The incidence of community-acquired pneumonia (CAP) in children is estimated to be 3% to 4% [1]. Majority of these patients can be managed effectively by primary care, though the thresholds for referral and admission to hospital in those less than 6 months of age should be lower [2]. Hospitalization rates for CAP in children range from 9.5% to 42% [1] and the median time to resolution of symptoms in children with oxygen saturations of >85% at the time of admission is 9 days [3]. Complicated pneumonias in children are most commonly caused by bacterial pathogens, such as Streptococcus pneumoniae and Staphylococcus aureus [4], but cultures are reported to be negative in 45% to 89% of cases [5].

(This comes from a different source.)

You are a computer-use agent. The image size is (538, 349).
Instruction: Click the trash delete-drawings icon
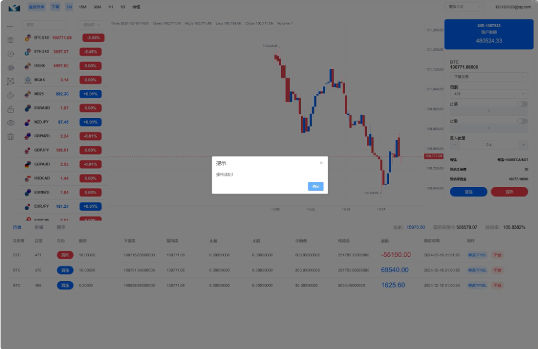(10, 136)
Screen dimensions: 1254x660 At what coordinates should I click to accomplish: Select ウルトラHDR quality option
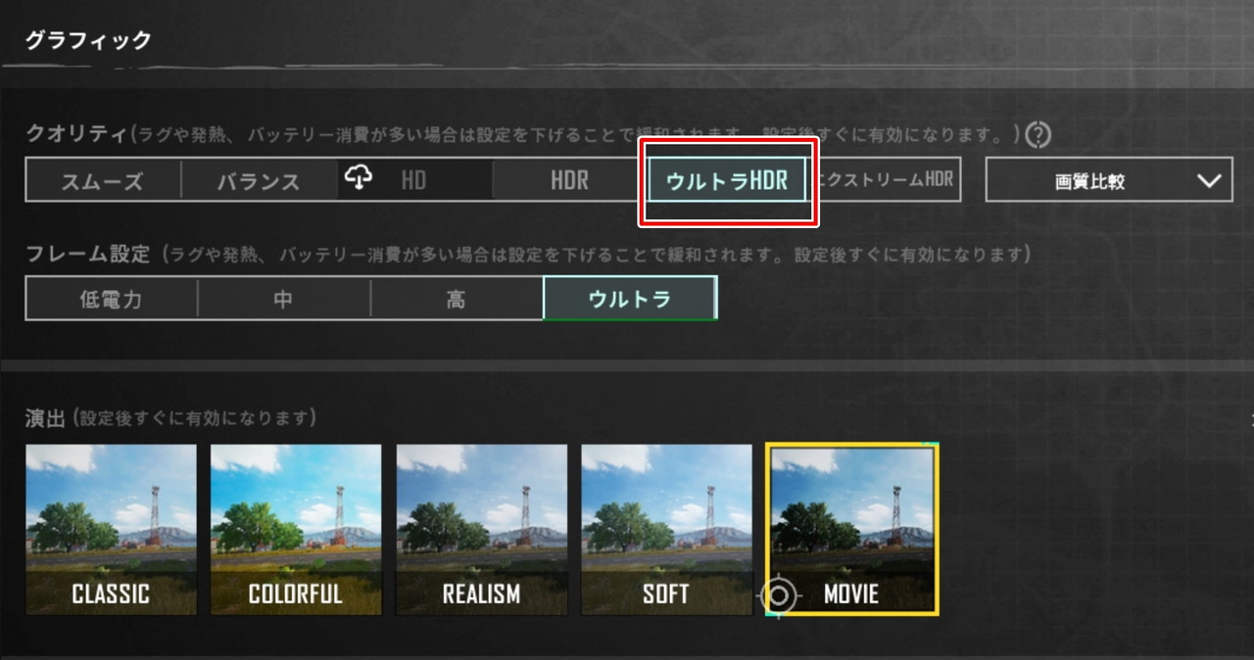(x=727, y=180)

    Treatment failure may be due to antibiotic resistance or because CAP is the first presentation of an underlying condition such as cystic fibrosis, immunodeficiency or congenital thoracic malformation (CTM). As seen in our reported case where a typical lobar pneumonia failed to respond to the routinely indicated third generation cephalosporin and had a more severe course of tissue necrosis and cystic lesions that required a more intensive course of broad spectrum antibiotics. He was further investigated to seek any secondary underlying disease that could be the inciting event. The recognized sequelae of pediatric CAP, necrotizing or cavitary pneumonia was first, described in 1994 and has recently been shown to complicate up to 20% of childhood empyemas [6]. The primary causative pathogen was thought to be S. aureus but S. pneumoniae, [6], is now the predominant cause, although M. pneumoniae, methicillin-resistant S. aureus and PVL strains of S. aureus [7] have also been implicated. Diagnosis is usually made on CT. Pneumatoceles are common in necrotizing pneumonia as one-way passage of air into the peripheral airways occurs following necrosis of bronchioles and alveoli [8]. The majority of pneumatoceles (more than 85%) resolve spontaneously, partially or completely over weeks to months without clinical or radiographic sequelae [9] as occurred in our reported case which had clinical and radiological evidence of almost complete resolution within six weeks of the primary presentation and antibiotic initiation.
 
Conclusion

Community acquired pneumonia does not always have a simple course and persistence of fever or deterioration should prompt the treating physician to search an underlying complications or a hidden secondary causes. Contrast CT scan of chest is a helpful diagnostic imaging option that should be performed as soon as possible in case of difficult to treat pneumonias.